Mélanger calcul et présentation. Faire les agrégations dans Excel avant d’importer dans Power BI, c’est se tirer une balle dans le pied. Importez les données les plus brutes possibles, faites tous les calculs en DAX. Vous pourrez modifier la logique sans retoucher la source.

Ignorer le modèle de données. Si vous chargez tout dans une seule grosse table, vous aurez des performances catastrophiques dès quelques centaines de milliers de lignes. Apprenez les schémas en étoile : une table de faits centrale (les ventes) entourée de tables de dimension (clients, produits, calendrier). C’est la base de la modélisation BI, et Power BI est conçu pour ça.

Publier sans documenter. Trois mois après avoir livré un rapport, vous aurez oublié pourquoi vous avez calculé telle mesure de cette façon. Documentez les mesures DAX dans le champ “Description” de chaque mesure. Power BI affiche automatiquement ces descriptions au survol, vos utilisateurs vous remercieront.
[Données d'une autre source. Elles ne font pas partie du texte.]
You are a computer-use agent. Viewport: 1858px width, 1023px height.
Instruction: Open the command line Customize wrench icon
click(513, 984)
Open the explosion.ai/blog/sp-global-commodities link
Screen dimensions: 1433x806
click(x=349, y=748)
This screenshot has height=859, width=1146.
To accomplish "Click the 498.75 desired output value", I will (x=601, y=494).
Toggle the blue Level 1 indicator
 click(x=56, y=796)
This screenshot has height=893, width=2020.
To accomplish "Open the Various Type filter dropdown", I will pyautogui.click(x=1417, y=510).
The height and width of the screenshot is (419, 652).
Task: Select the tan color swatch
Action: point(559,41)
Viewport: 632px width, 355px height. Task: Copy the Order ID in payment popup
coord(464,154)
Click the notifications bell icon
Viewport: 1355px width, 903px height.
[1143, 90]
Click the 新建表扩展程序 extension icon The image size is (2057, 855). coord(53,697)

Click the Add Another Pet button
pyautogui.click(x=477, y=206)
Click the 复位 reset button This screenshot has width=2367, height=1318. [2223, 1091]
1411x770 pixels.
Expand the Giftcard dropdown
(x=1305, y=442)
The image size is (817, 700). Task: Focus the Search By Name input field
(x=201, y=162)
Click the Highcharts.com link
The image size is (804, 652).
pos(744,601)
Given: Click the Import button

Une fois ces bases maîtrisées, Power BI devient ce qu’il promet d’être : un accélérateur de décision. Le tableau Excel mensuel à 200 lignes devient un rapport interactif consulté chaque matin par toute l’équipe, avec des données fraîches et des filtres qui répondent aux questions sans détour. C’est précisément ce qui distingue une organisation pilotée par la donnée d’une organisation qui produit des chiffres.